Wherever pictures occur in the entries below, leave them out and retype the rest exactly.

══ Task inputs ══

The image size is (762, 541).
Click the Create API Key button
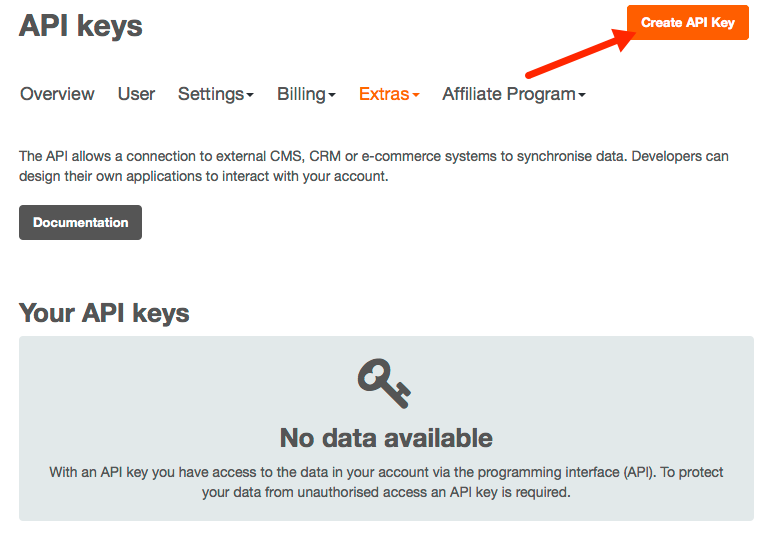687,23
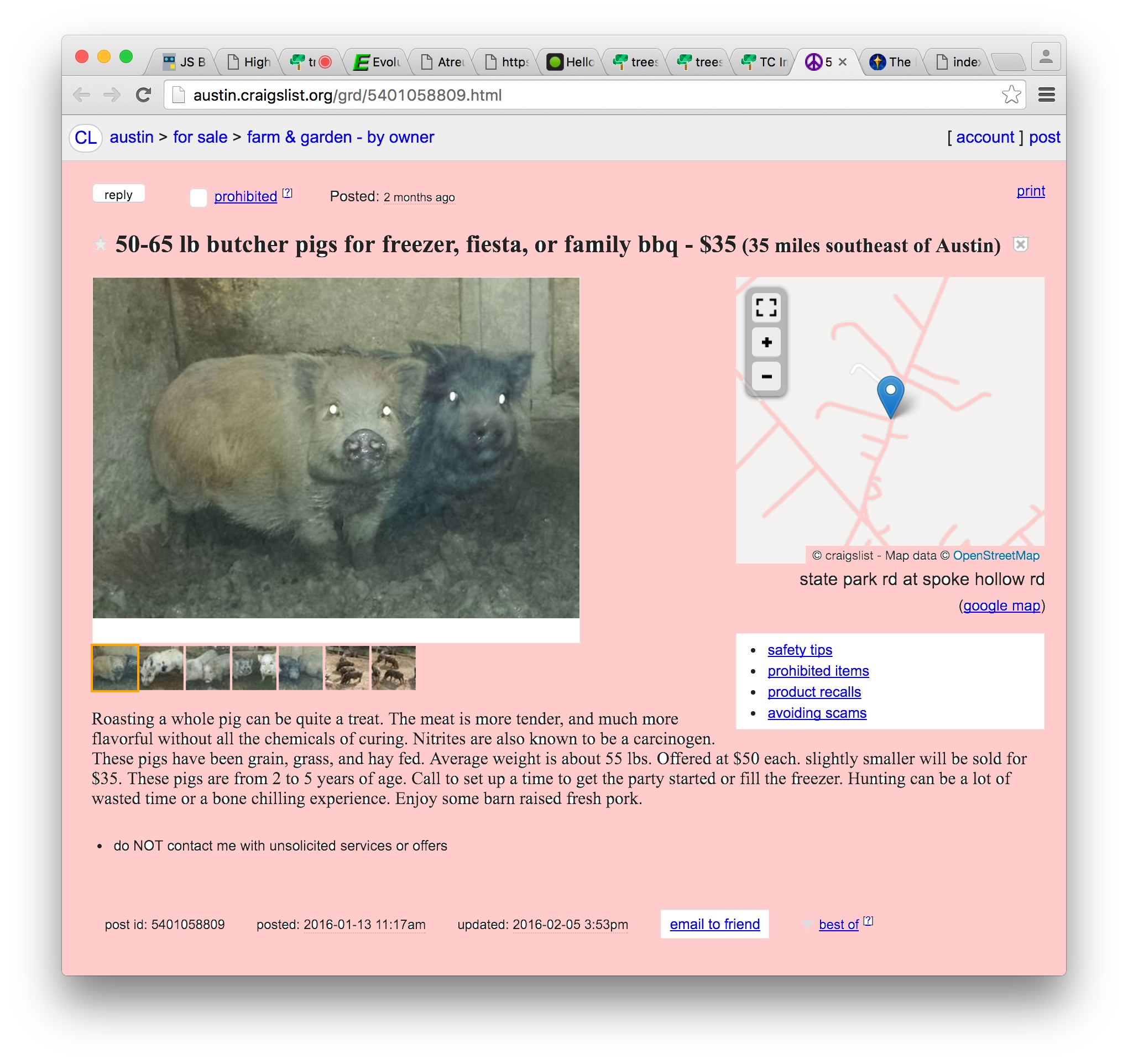Click the safety tips link
Screen dimensions: 1128x1064
(800, 650)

═══

→ Expected output
The image size is (762, 541).
Click the Create API Key button
687,23
Click the safety tips link
Screen dimensions: 1128x1064
(800, 650)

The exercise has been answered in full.